Элрик поднялся и отошёл за спину гомункула. Энви встревоженно заёрзал, силясь разглядеть алхимика и понять, что он задумал. Хоть бы не ушёл… Ужасно унизительно – зависеть от какой-то букашки, которая и одной человеческой жизни не прожила. Стыдно признавать, но они теперь связаны одной жизнью. Без защиты в лице Элрика ему попросту не выжить.
Алхимик прошёл мимо него, громыхая чемоданом, и скрылся в доме. У гомункула внутри всё заледенело: Элрик ведь не собирается его бросить, он же не всерьёз? Это Энви бы так и сделал, но Стальной-то не он?
Оперевшись подбородком на нижнюю ступеньку крыльца, гомункул обречённо ждал, гадая, выйдет Элрик или обнаружит, что кое о ком забыл, только к вечеру. К страху быть брошенным единственным ныне защитником потихоньку примешивалась злость. Прикидывая, как же ему теперь выкручиваться, Энви одновременно с этим мысленно менялся со Стальным местами – какое-никакое, а удовлетворение это занятие приносило.

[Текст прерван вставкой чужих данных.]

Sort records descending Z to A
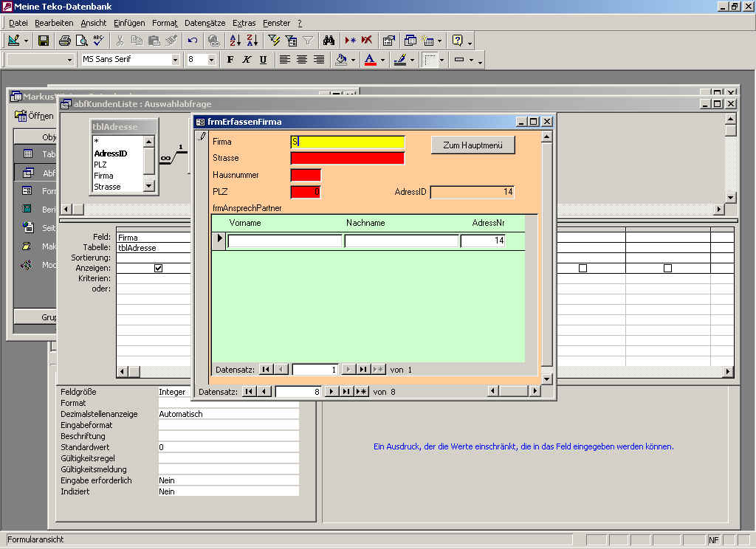756x549 pixels. [x=252, y=41]
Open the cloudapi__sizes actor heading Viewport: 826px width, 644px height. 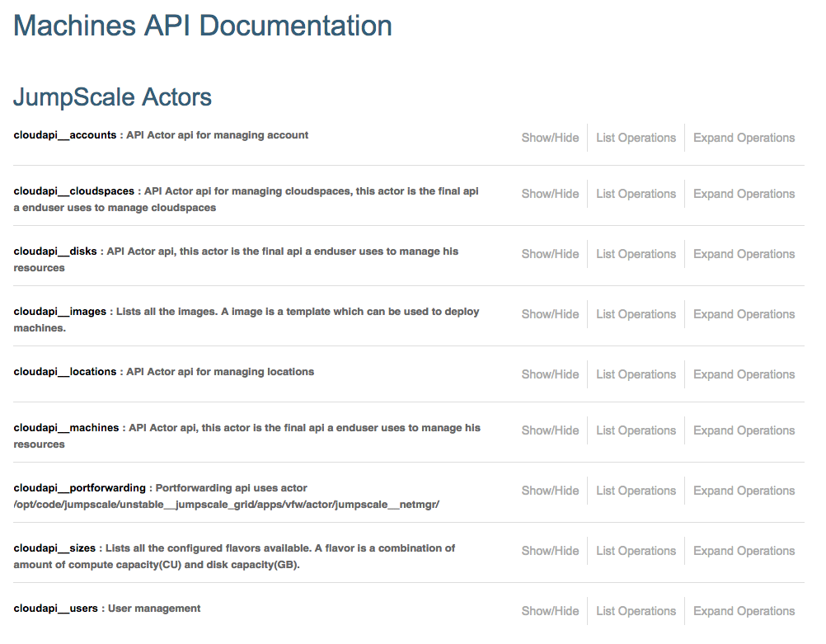pyautogui.click(x=55, y=548)

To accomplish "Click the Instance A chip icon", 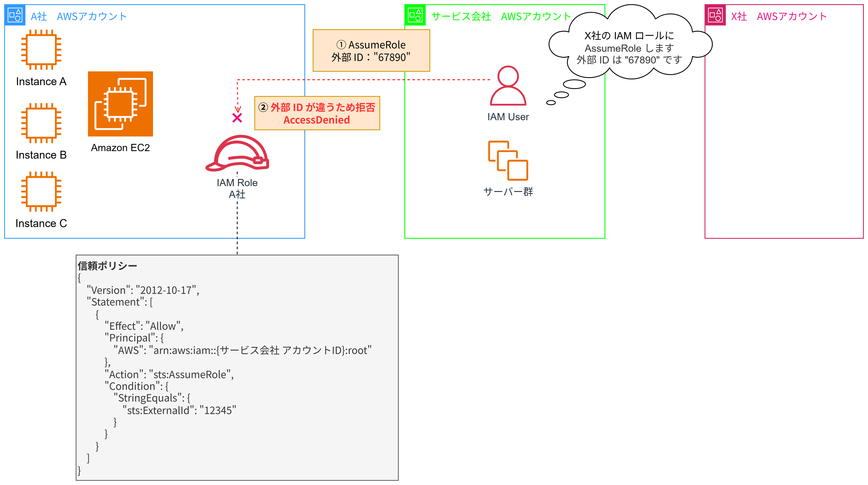I will (x=41, y=50).

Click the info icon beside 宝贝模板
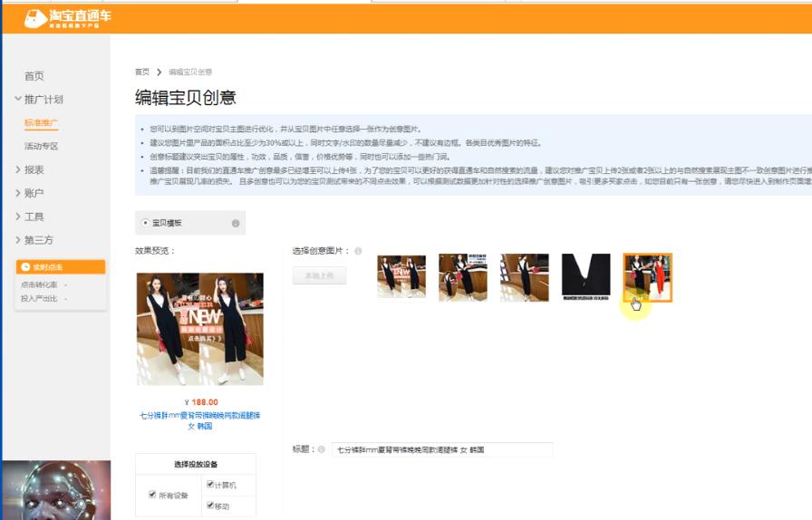(236, 223)
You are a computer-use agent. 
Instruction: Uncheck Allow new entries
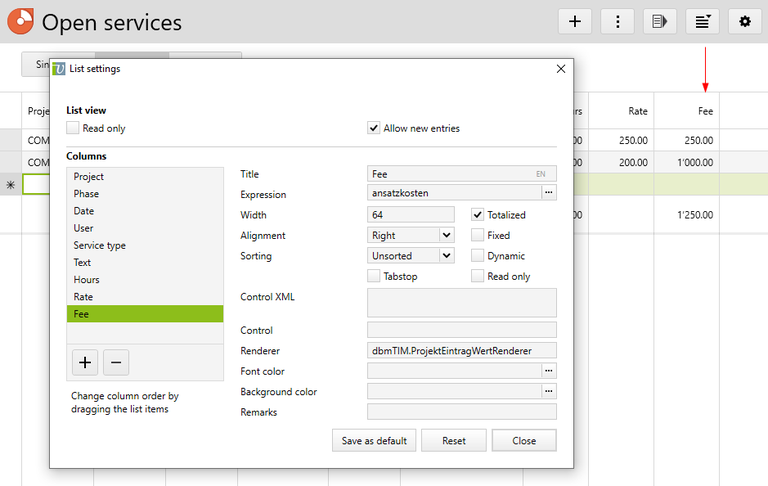(374, 128)
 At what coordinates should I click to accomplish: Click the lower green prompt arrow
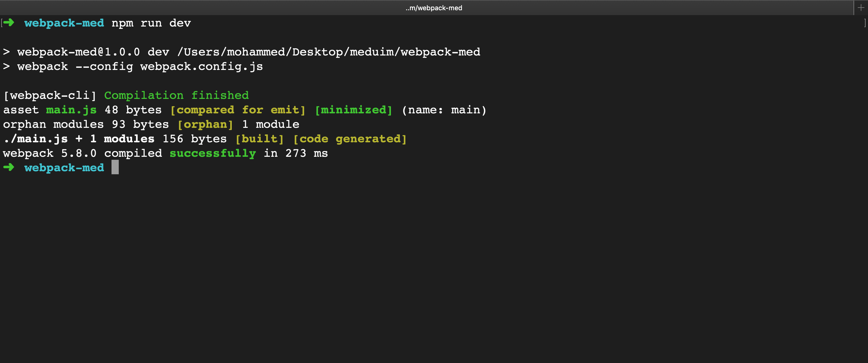(9, 168)
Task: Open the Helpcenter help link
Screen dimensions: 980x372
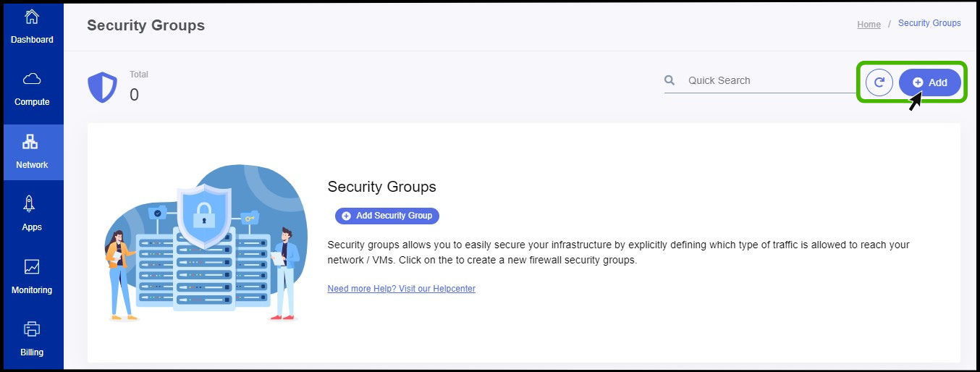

Заметив рядом знакомый ботинок, гомункул поднял взгляд, как мог, и остолбенел: в руке Элрика поблескивало лезвие ножа. Вспыхнула паническая мысль: Стальной решил избавиться от источника проблем лично и заодно в лице Энви отомстить Отцу, из-за которого погиб Альфонс. Он же знает – Энви разве что укусить может, и то не факт, что дотянется.

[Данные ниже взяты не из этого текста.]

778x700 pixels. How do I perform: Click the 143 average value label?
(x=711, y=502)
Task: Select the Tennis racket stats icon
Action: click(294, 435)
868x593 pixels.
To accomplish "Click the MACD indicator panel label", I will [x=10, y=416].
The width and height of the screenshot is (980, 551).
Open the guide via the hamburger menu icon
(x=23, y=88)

Когда лезвие ножа опустилось, гомункул сжался в предчувствии боли, но в следующий миг перерезанные верёвки соскользнули на землю, а вместе с ними – и опутавший его страх. Как только гомункул почувствовал, что ноги тоже свободны, он стремительно подскочил, но сразу же невольно схватился за Стального, чтобы не упасть. Ноги и руки кололо, будто их иголками напичкали, ещё и шевелить ими было больно.

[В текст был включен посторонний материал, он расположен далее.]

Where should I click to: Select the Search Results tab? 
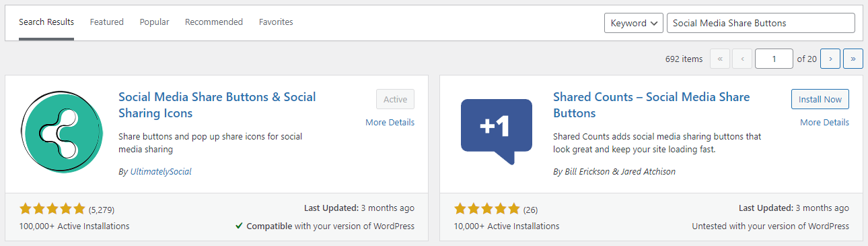coord(46,22)
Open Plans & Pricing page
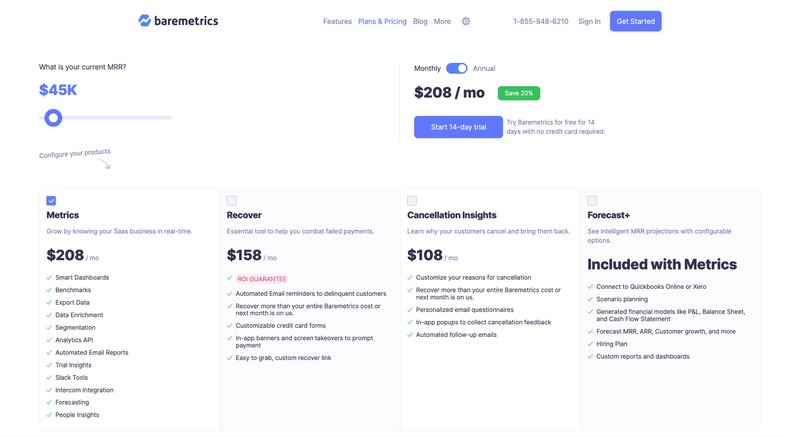The image size is (800, 437). point(382,21)
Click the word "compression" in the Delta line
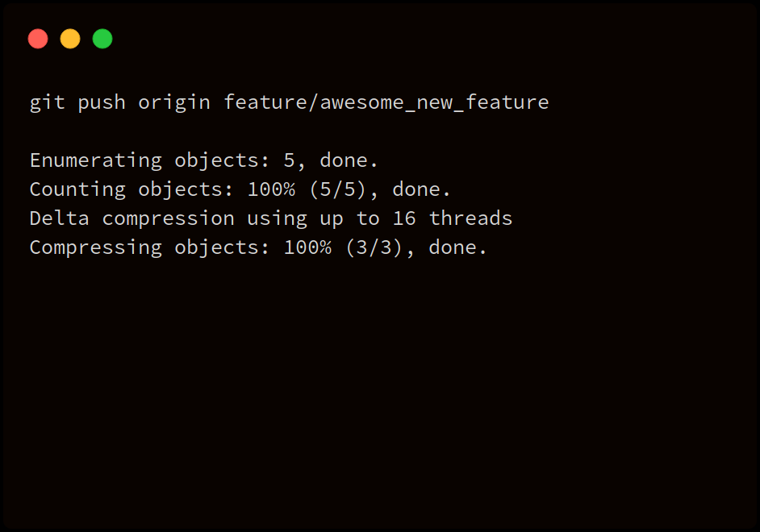The width and height of the screenshot is (760, 532). [x=168, y=218]
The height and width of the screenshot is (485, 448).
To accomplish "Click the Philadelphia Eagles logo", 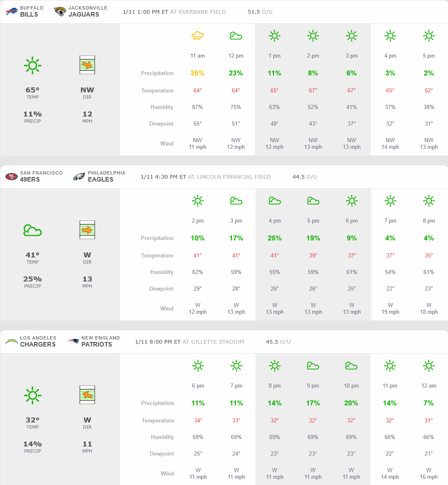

– Кровообращение восстанавливается, – похоронным голосом заметил Элрик. – Обопрись о стенку пока, через несколько минут само пройдёт.
Энви отскочил от него как ошпаренный: самому неприятно было висеть на Элрике, от которого он и без того неприлично сильно зависел. Прижавшись к холодному камню, гомункул тяжело, прерывисто дышал. Он почти ненавидел эту блоху. Проницательная мелочь выводила из себя одним присутствием, стоило только вспомнить, что Стальной сотворил со средоточием силы гомункула. Да, он не дал Мустангу добить ослабленного гомункула, но он же швырнул Энви в новую жизнь с не меньшей безжалостностью, даже не понимая и не вдумываясь, а как это принимает сам спасённый. Жить в постоянном напряжении, зная, что Огненный только и ждёт, когда Энви оступится, где-то не выдержит и сорвётся – вот что его теперь ожидало.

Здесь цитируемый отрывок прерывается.